What this exercise asks:
a: Please return the passage of the sequencing methods text from "The V4 regions" up to and including "Qiime2 v 2018.11.0²⁸.".
b: In the sequencing methods text, which tool and version were used to annotate the genes of fungal genomes?
c: Extend the sequencing methods text, beginning right after its final sentence.

Text shown:
_ _ _ _ _
The V4 regions of 16S rRNA genes were amplified using the primers 515 F (5′-ACA CTC TTT CCC TAC ACG ACG CTC TTC CGA TCT GTG CCA GCM GCC GCG GTA A-3′) and 806 R (5′-GTG ACT GGA GTT CAG ACG TGT GCT CTT CCG ATC TGG ACT ACH VGG GTW TCT AAT-3′) and sequenced with an Illumina MiSeq v3 platform. The first 20 bases of primer sequences were trimmed from all paired reads. For low-quality sequences, bases after 240 bp and 160 bp of forward and reverse primer sequences, respectively, were truncated, the processed reads were aligned to the SILVA123 dataset²⁷, and their taxonomy was provisionally determined using Qiime2 v 2018.11.0²⁸.

Sequencing, assembly, and gene annotation of the plant microbiome

SMRTbell libraries for sequencing were constructed according to the manufacturer’s protocol (Part Number 101-693-800 Version 01) without shearing. The libraries were cut off at 20 kbp using the BluePippin size selection system (Sage Sciences). Libraries were sequenced on two SMRT Cells 8 M (Pacific Biosciences). We removed contaminating plant sequences, subreads showing more than 80% identity and 80% length coverage according to minimap2 v 2.14²⁹ to ‘Nipponbare’ as the reference rice genome, and PacBio’s internal control sequences from subreads. ‘Nipponbare’ was used as the reference genome³⁰ because the draft genome of ‘Koshihikari’ is highly fragmented, with an average read length of 468 bp³¹. The remaining subreads were assembled using Canu v 1.8³² with minOverlapLength=2200, minReadLength=2200, genomeSize=100 m, corOutCoverage=10000, corMhapSensitivity=high, corMinCoverage=0³³. After assembly, we removed contaminated contigs derived from internal controls and reference genome using the same method, and artificial contigs with long stretches of G, C, A or T by calculation of GC contents with seqkit v 0.11.0³⁴. For quality assessment of the contigs¹³, we aligned the error-corrected reads generated during assembly to the contigs with pbmm2 v 1.2.1 (Pacific Biosciences) with maximum best alignment 1 and minimum concordance percentage 90 set as parameters, and extracted the contigs with a depth >5. Contig circularity was determined as the sequences at the start and end of the contigs were overlapped³³. For confirmation of quality, error-corrected reads were aligned to contigs using pbmm2 with the same parameters as for contig quality assessment, then gaps were assessed using IGV browser v 2.8.2³⁵. Quast v 5.0.2³⁶ was used to evaluate the quality of genome assemblies. Functional annotation of bacterial genes was conducted using PROKKA v 1.14.6 in the metagenomic mode³⁷, COG database (BLASTP with the e value lower than 1e-05), Interproscan v 5.46–81.0³⁸ (with the e value lower than 1e-05) and kofamscan v 1.3.0³⁹. Augustus v 3.4.0 was used to annotate the genes of fungal genomes⁴⁰.
_ _ _ _ _
Supplied records:
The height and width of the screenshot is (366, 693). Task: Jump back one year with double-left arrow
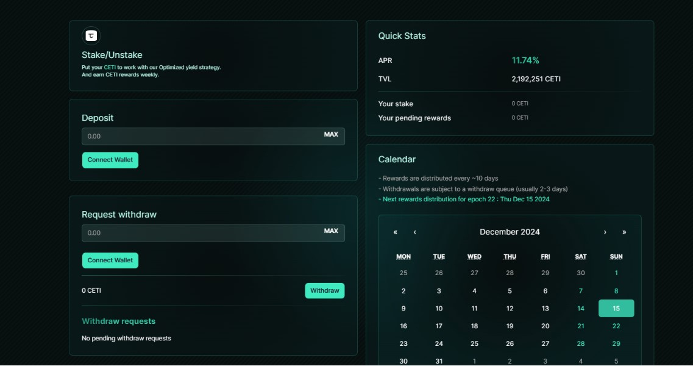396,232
_ _ _ _ _
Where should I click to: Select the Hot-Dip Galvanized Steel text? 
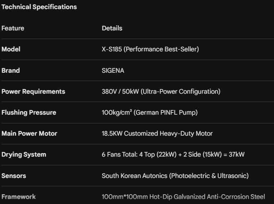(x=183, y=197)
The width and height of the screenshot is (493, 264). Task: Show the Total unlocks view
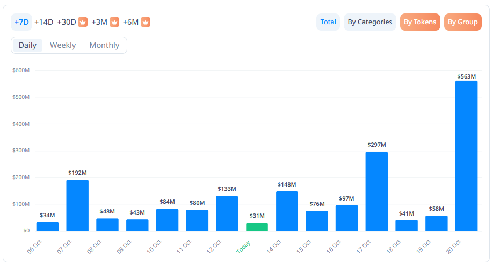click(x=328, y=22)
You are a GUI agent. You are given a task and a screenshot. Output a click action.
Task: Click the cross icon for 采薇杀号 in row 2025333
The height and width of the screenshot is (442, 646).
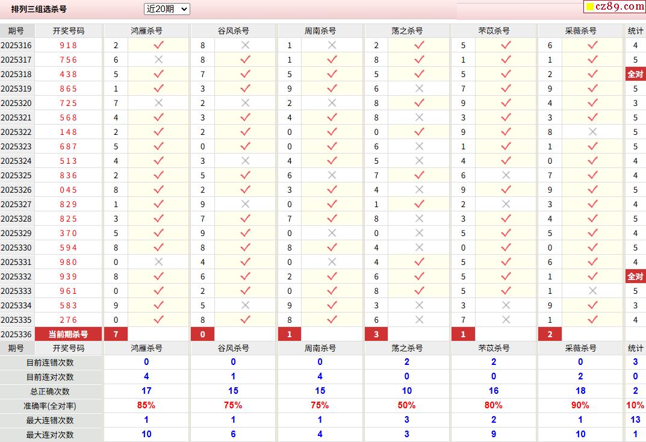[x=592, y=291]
_ _ _ _ _
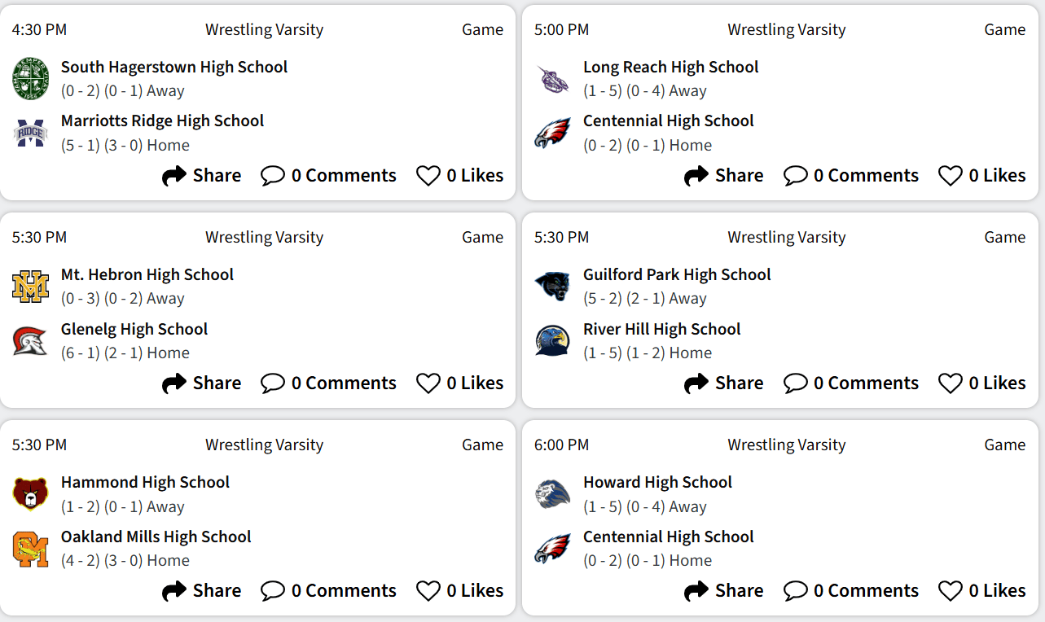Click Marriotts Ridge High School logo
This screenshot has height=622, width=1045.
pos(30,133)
_ _ _ _ _
Responses to the exercise:
a:
The V4 regions of 16S rRNA genes were amplified using the primers 515 F (5′-ACA CTC TTT CCC TAC ACG ACG CTC TTC CGA TCT GTG CCA GCM GCC GCG GTA A-3′) and 806 R (5′-GTG ACT GGA GTT CAG ACG TGT GCT CTT CCG ATC TGG ACT ACH VGG GTW TCT AAT-3′) and sequenced with an Illumina MiSeq v3 platform. The first 20 bases of primer sequences were trimmed from all paired reads. For low-quality sequences, bases after 240 bp and 160 bp of forward and reverse primer sequences, respectively, were truncated, the processed reads were aligned to the SILVA123 dataset²⁷, and their taxonomy was provisionally determined using Qiime2 v 2018.11.0²⁸.

b: Augustus v 3.4.0

c:
Estimation of microbial composition using 16S rRNA genes

We obtained bacterial 16S rRNA gene sequences from NCBI BioProject 33175 (Bacteria) and 33317 (Archaea), removed those ≤1400 bp in length, and clustered the remaining sequences using CD-HIT v 4.8.1 (≥97% identity)⁴¹. The resulting curated 16S rRNA gene database contains 11,782 distinct sequences. In the long read-based assembly data, 16S rRNA genes longer than 1400 bp on contigs having an average read depth ≥5 were aligned to our curated 16S rRNA gene database to obtain the maximum number of target hits. Alignments with <95% length coverage were removed. We used 16S rRNA genes with ≥97% identity as the top hits for approximating bacterial community composition at the species level. We counted the depth of the contigs carrying 16S rRNA genes to estimate their abundance.

Full-length 16S rRNA genes were amplified using the primers 27F (5′- AGR GTT YGA TYM TGG CTC AG -3′) and 1492 R (5′- RGY TAC CTT GTT ACG ACT T -3′), and sequenced on a SMRT cell 1 M v3. Circular consensus sequences (>3 paths) were constructed and demultiplexed using SMRTLink v 8.0.0 with default parameters. Primers and chimeric reads were removed from demultiplexed CCS reads using dada2 v 1.16⁴², and reads ≥1400 bp were extracted. Full-length 16S rRNA amplicons were aligned with our curated database to assign taxa and to estimate bacterial community composition at the species level (≥97% identity). 16S rRNA gene sequences in the metagenomic data were aligned with MAFFT v 7.475⁴³ using default parameters. A phylogenetic tree was constructed using RAxML v 8.2.12⁴⁴ and visualized using FigTree v 1.4.4 (http://tree.bio.ed.ac.uk/software/figtree/).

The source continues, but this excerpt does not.